Genres: Psychology, Social science, Behavioral Sciences, Nonfiction.

Rating: 3/5

Recommend to: Marketers, Entrepreneurs, People in sales.

Number of pages: 368 pages


THOUGHTS ABOUT THE BOOK:

I picked up this book because the topic of connections – how I am being influenced, and how I influence others is something that I am very interested in. In your opinion, who influences who more? Do you influence your friends more or do your friends have more influence on you? The book covers the topic of connections and what kind of influence and implications they have for different areas in our lives, like love, politics, job opportunities, hobbies, sex and so on. The biggest nugget or eye-opening take away I got from the book is the theory of weak connections. I know that my close friends will help me, and I will help them, but the real question is will they or will I be able to help me and will I be able to help them. The question is not if we want to help each other, but if we have the potential, the knowledge or the right connections to do so? The authors gave a piece of interesting advice, get as many weak connections as you can, it will help you in the long run. Why you may ask? 

In what way and by how many people we are influenced mostly depends on where we are in our social network. The author made an interesting point in the book – because we share a lot of similar interests, hobbies and ways of thinking with our closest/strong connections they do not offer us much help when we are looking for a new job or when we find ourselves in any other life-changing situations, because we are in the same “mental box”/way of thinking, and we have the same connections. So when you find yourself in a life-changing situation you should look for help in your weak connections, which are your friends’ friends. At this point, you are probably asking yourself “why is that”? And it is very simple, it’s because you have different interests, different hobbies, you go to different places and meet different people, work at different companies and job position. Weak connections can offer you something that was not in your close social circle until now. In the book, you will also read how happiness and sadness of others actually influence you and for how long. 

I hope you enjoy the book review and if you have any feedback or you want to discuss the book I will be more then happy to talk to you in the comment section. I hope you enjoy the rest of my notes and other book recommendations.


MY NOTES FROM THE BOOK:

In many settings morality resides in groups rather than in individuals.

Our connections affect every aspect of our daily lives.

We have a conscious and unconscious tendency to associate with people who resemble us.
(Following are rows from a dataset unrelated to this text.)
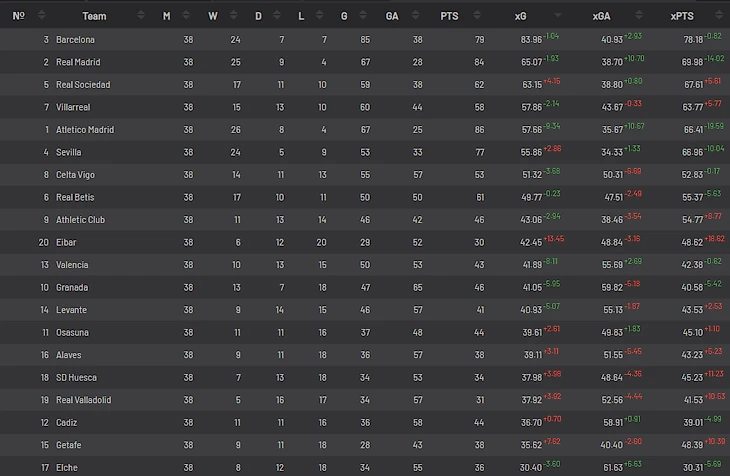Screen dimensions: 730x476
Task: Sort table by xGA column header
Action: click(x=601, y=15)
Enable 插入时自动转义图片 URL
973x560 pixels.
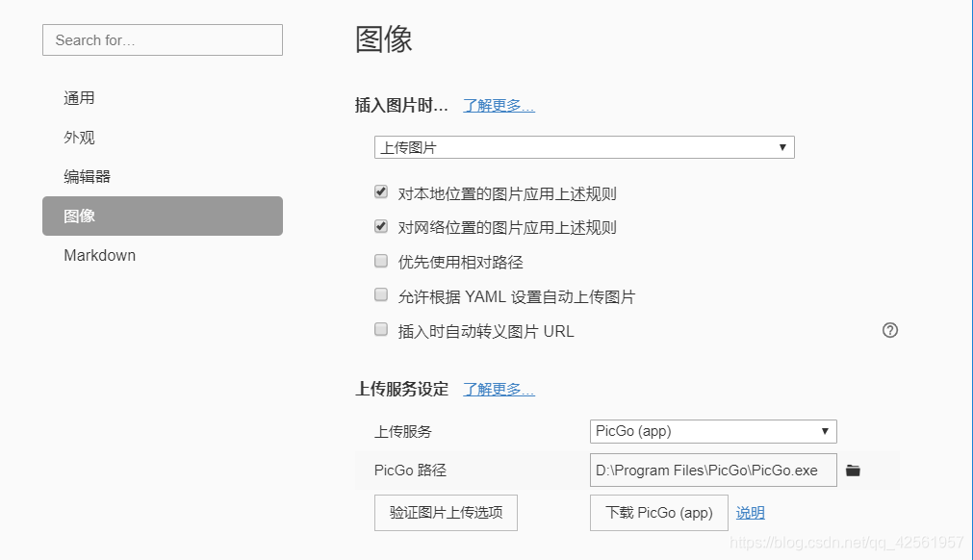381,329
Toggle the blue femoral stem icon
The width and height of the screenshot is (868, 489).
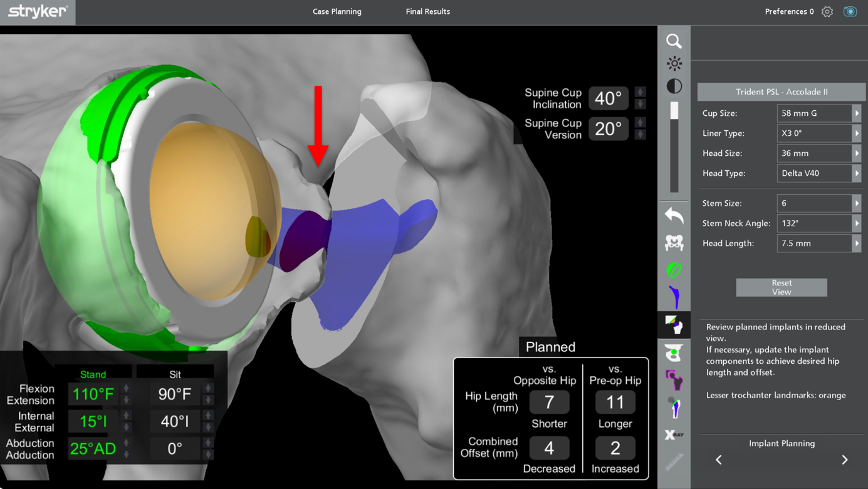click(674, 297)
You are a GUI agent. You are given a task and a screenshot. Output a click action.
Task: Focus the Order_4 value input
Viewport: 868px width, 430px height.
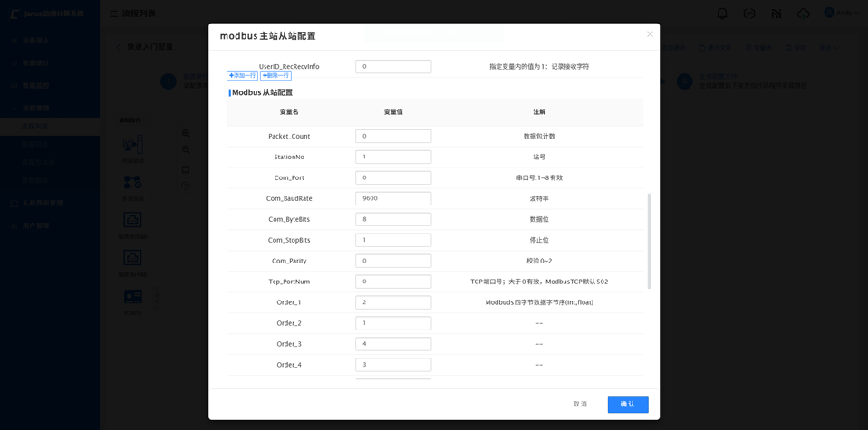(393, 365)
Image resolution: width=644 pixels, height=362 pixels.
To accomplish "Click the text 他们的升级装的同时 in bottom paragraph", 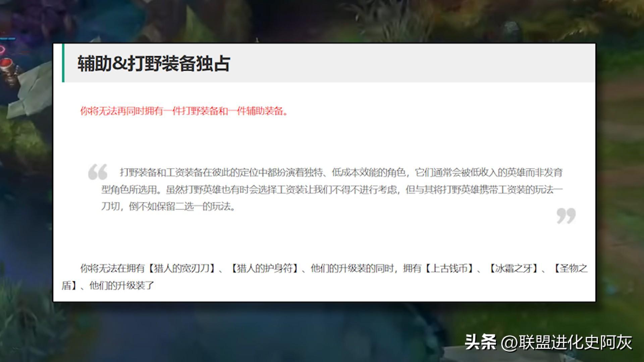I will coord(352,268).
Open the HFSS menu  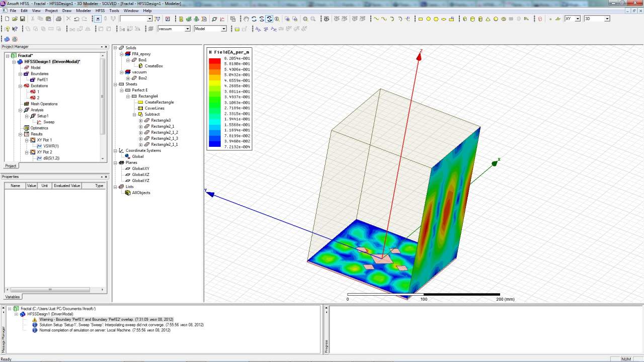[x=100, y=11]
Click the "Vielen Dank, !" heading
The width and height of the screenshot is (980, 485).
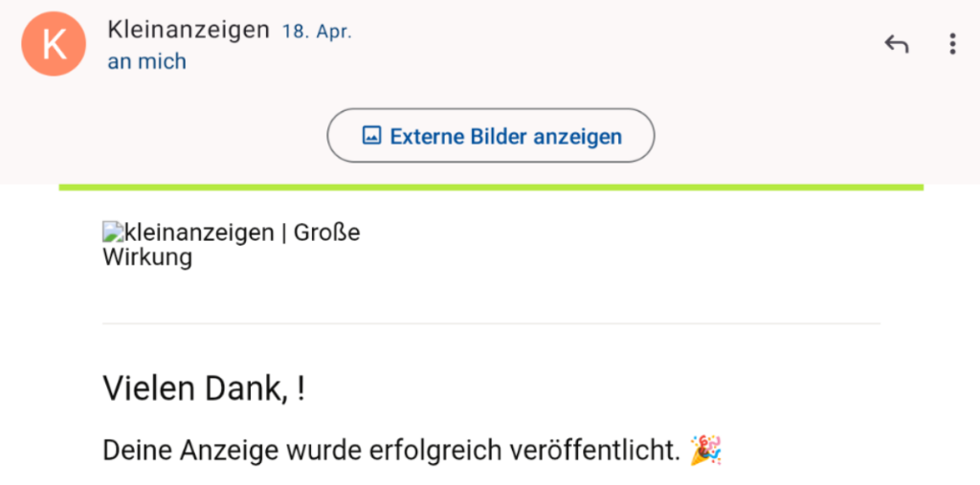[204, 388]
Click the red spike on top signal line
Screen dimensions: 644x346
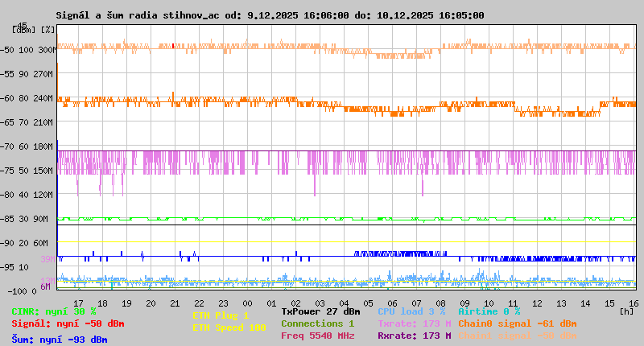click(x=173, y=46)

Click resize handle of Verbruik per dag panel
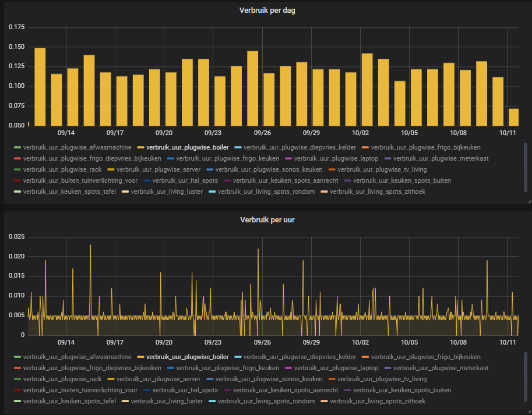(529, 201)
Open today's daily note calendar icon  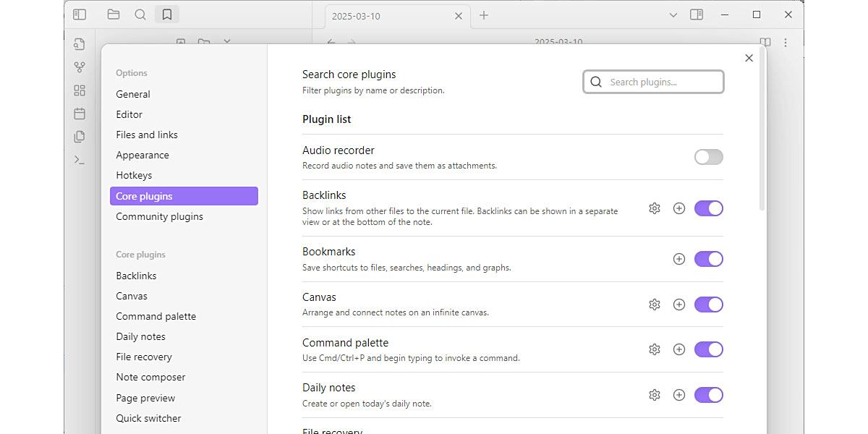pyautogui.click(x=80, y=114)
We seek people who share our interests, histories, and dreams.

Our network shapes us. how many contacts you, your friends and family have is very relevant. When the people you are connected to become better connected it becomes easier for you to reach everyone else in the network. You become more central. But being more central makes you more susceptible to whatever is flowing within the network.

The three degrees of influence rule: everything we do or say tends to ripple through our network. Having an impact on our friends, our friends’ friends and even our friends’ friends’ friends. Likewise, we are influenced by friends within three degrees.

In a kind of social chain reaction, we can be deeply affected by events we do not witness that happen to people we do not know.

Social networks have value precisely because they can help us to achieve what we could not achieve on our own. Yet social-network effects are not always positive. Social networks, it turns out, tend to magnify whatever they are seeded with.

What is created in a social network does not belong to any one individual – it is shared by all those in the network. In this way a social network is like a commonly owned forest: we all stand to benefit from it, but we also must work together to ensure it remains healthy and productive.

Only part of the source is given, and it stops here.